Published online Dec 14, 2016. doi: 10.3748/wjg.v22.i46.10226
Peer-review started: June 24, 2016
First decision: August 29, 2016
Revised: September 27, 2016
Accepted: October 27, 2016
Article in press: October 27, 2016
Published online: December 14, 2016
Processing time: 172 Days and 18.8 Hours
To evaluate magnitude/direction of changes in peripheral lipid profiles in patients undergoing direct acting therapy for hepatitis C by genotype.
Mono-infected patients with hepatitis C were treated with guideline-based DAAs at a university-based liver clinic. Patient characteristics and laboratory values were collected before and after the treatment period. Baseline demographics included age, ethnicity, hypertension, diabetes, hyperlipidemia, treatment regimen, and fibrosis stage. Total cholesterol (TCHOL), high density lipoprotein (HDL), low density lipoprotein (LDL), triglycerides (TG), and liver function tests were measured prior to treatment and ETR. Changes in lipid and liver function were evaluated by subgroups with respect to genotype. Mean differences were calculated for each lipid profile and liver function component (direction/magnitude). The mean differences in lipid profiles were then compared between genotypes for differences in direction/magnitude. Lipid profile and liver function changes were evaluated with Levene’s test and student’s t test. Mean differences in lipid profiles were compared between genotypes using ANOVA, post hoc analysis via the Bonferroni correction or Dunnett T3.
Three hundred and seventy five patients enrolled with 321 (85.6%) achieving sustained-viral response at 12 wk. 72.3% were genotype 1 (GT1), 18.1% genotype 2 (GT2), 9.7% genotype 3 (GT3). Baseline demographics were similar. Significant change in lipid profiles were seen with GT1 and GT3 (ΔGT1, p and ΔGT3, p), with TCHOL increasing (+5.3, P = 0.005 and +16.1, P < 0.001), HDL increasing (+12.5, P < 0.001 and +7.9, P = 0.038), LDL increasing (+7.4, P = 0.058 and +12.5, P < 0.001), and TG decreasing (-5.9, P = 0.044 and -9.80 P = 0.067). Among genotypes (ΔGT1 v. ΔGT2 v. ΔGT3, ANOVA), significant mean differences were seen with TCHOL (+5.3 v. +0.1 v. +16.1, P = 0.017) and HDL (+12.3 v. +2 v. +7.9, P = 0.040). Post-hoc, GT3 was associated with a greater increase in TCHOL than GT1 and GT2 (P = 0.028 and P = 0.019).
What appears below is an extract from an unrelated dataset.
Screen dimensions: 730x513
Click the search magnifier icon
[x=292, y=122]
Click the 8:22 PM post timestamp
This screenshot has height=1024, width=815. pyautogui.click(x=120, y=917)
Successful DAA therapy results in increases in TCHOL, LDL, and HDL and decrease in TG, particularly in GT1/GT3. Changes are most pronounced in GT3.
Core tip: Different genotypes of the hepatitis C virus (HCV) are associated with differing levels of hepatic steatosis, with genotype 3 (GT3) having the strongest direct association. In this investigation, change in peripheral lipid panels during direct-acting antiviral therapy were assessed in a large HCV treatment cohort with respect to genotype. Total cholesterol in patients with GT3 increased significantly during treatment compared to other genotypes. Associated steatosis and differing lipid kinetics may influence response rates to direct acting therapy and may also influence genotype specific risks of hepatic and systemic complications.